Brent Forester, MD, MSc

McLean Hospital, Mass General Brigham

Implementation of the Care Ecosystem training model for individuals with dementia in a high risk, integrated care management program

Health Care Systems

Mass General Brigham

Dr. Forester is the chief of the Center of Excellence in Geriatric Psychiatry at McLean Hospital and medical director for Behavioral Health and Evaluation and Research at Population Health Management at Mass General Brigham. He is an expert in geriatric psychiatry, specializing in the treatment of older adults with depression, bipolar disorder, and behavioral complications of Alzheimer’s disease and related dementias. Dr. Forester is Co-President of the American Association for Geriatric Psychiatry (AAGP), a distinguished fellow of the American Psychiatric Association and has previously served on boards of the AAGP and the Alzheimer’s Association of Massachusetts/New Hampshire. His research focuses on novel treatment approaches to manage the disabling behavioral complications of dementia, such as agitation and aggression. Dr. Forester’s work also includes studies using brain imaging techniques and careful clinical assessment to better understand the causes of depression and bipolar disorder in later life and to identify promising new targets for effective treatments.

RATIONALE:There is growing need for to provide high quality care for persons living with dementia (PLWD) and provide support for care partners in the primary care setting. The Care Ecosystem model is a telephone-based dementia care program that provides standardized, proactive, personalized, and scalable support and education for care partners. The Care Ecosystem model has demonstrated an improvement in patient quality of life, reduced unnecessary healthcare expenditures, and a decrease in care partner burden and depression.

OBJECTIVE:To assess the feasibility of implementing and measuring outcomes of an adapted Care Ecosystem training model for primary care nurse managers serving a diverse panel of PLWD and their caregivers in a large healthcare system.

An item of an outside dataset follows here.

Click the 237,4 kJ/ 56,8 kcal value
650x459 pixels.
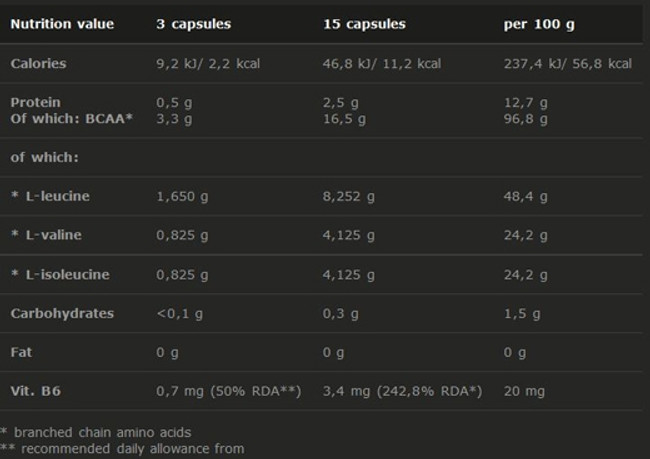click(567, 64)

SETTING:Primary care practices participating in the Mass General Brigham healthcare system’s Integrated Care Management Program in Boston, MA.

POPULATION:People with dementia and their care partners.

INTERVENTION:The intervention involves an adaptation of the Care Ecosystem model which trains primary care nurse case managers to deliver telephone-based collaborative dementia care. Nurse care managers will be randomly assigned to early versus delayed Care Ecosystem training (15 per group).

OUTCOMES: Leveraging the Mass General Brigham electronic medical record, the pilot study will establish the feasibility of collecting the primary clinical outcome defined as emergency department visits among the PLWD cared for by the primary care practices. Secondary outcomes will assess the feasibility of implementation, number of contacts between nurse care managers and care partners, and documented advance care planning.

IMPACT: This pilot study will inform and strengthen the design of a large-scale implementation of an embedded pragmatic trial using a multi-site infrastructure offered through multiple service organizations within a large healthcare system. A scalable Care Ecosystem model of telephone-based collaborative dementia care delivered by primary care nurse managers has the potential to reduce unnecessary health care use while improving quality of care for patients with dementia.